■ Recorded information ■
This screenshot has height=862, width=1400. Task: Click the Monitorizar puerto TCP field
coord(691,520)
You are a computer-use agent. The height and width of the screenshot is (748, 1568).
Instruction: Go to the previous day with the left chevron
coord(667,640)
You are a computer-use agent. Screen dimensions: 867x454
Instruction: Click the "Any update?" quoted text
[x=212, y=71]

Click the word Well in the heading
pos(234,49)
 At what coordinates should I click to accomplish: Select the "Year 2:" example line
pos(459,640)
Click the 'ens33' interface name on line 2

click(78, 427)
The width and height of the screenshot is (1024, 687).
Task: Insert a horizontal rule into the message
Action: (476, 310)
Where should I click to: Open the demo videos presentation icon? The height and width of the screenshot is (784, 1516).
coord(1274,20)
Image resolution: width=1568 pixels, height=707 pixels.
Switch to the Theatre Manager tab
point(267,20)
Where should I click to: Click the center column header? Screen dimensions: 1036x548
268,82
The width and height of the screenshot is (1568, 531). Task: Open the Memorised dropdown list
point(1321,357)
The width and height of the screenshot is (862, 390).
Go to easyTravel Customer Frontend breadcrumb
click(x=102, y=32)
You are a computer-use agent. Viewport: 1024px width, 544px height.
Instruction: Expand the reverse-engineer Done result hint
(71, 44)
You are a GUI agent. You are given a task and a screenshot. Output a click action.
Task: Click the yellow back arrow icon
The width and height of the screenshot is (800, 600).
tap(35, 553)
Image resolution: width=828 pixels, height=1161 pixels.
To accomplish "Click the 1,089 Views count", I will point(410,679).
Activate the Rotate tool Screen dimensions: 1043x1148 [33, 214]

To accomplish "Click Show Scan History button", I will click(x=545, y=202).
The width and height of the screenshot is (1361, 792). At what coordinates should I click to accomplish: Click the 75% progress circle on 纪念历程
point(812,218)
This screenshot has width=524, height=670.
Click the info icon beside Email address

■ Work required ■
Copy out all of the entries above word for word, keeping every line unchanged.

■ Task output ■
This screenshot has height=862, width=1400. Task: Click the Monitorizar puerto TCP field
coord(691,520)
You are a computer-use agent. The height and width of the screenshot is (748, 1568).
Instruction: Go to the previous day with the left chevron
coord(667,640)
You are a computer-use agent. Screen dimensions: 867x454
Instruction: Click the "Any update?" quoted text
[x=212, y=71]

Click the word Well in the heading
pos(234,49)
 At what coordinates should I click to accomplish: Select the "Year 2:" example line
pos(459,640)
Click the 'ens33' interface name on line 2

click(78, 427)
The width and height of the screenshot is (1024, 687).
Task: Insert a horizontal rule into the message
Action: (476, 310)
Where should I click to: Open the demo videos presentation icon? The height and width of the screenshot is (784, 1516).
coord(1274,20)
Image resolution: width=1568 pixels, height=707 pixels.
Switch to the Theatre Manager tab
point(267,20)
Where should I click to: Click the center column header? Screen dimensions: 1036x548
268,82
The width and height of the screenshot is (1568, 531). Task: Open the Memorised dropdown list
point(1321,357)
The width and height of the screenshot is (862, 390).
Go to easyTravel Customer Frontend breadcrumb
click(x=102, y=32)
You are a computer-use agent. Viewport: 1024px width, 544px height.
Instruction: Expand the reverse-engineer Done result hint
(71, 44)
You are a GUI agent. You are given a task and a screenshot. Output a click action.
Task: Click the yellow back arrow icon
The width and height of the screenshot is (800, 600).
tap(35, 553)
Image resolution: width=828 pixels, height=1161 pixels.
To accomplish "Click the 1,089 Views count", I will point(410,679).
Activate the Rotate tool Screen dimensions: 1043x1148 [33, 214]

To accomplish "Click Show Scan History button", I will click(x=545, y=202).
The width and height of the screenshot is (1361, 792). At what coordinates should I click to accomplish: Click the 75% progress circle on 纪念历程
point(812,218)
This screenshot has width=524, height=670.
Click the info icon beside Email address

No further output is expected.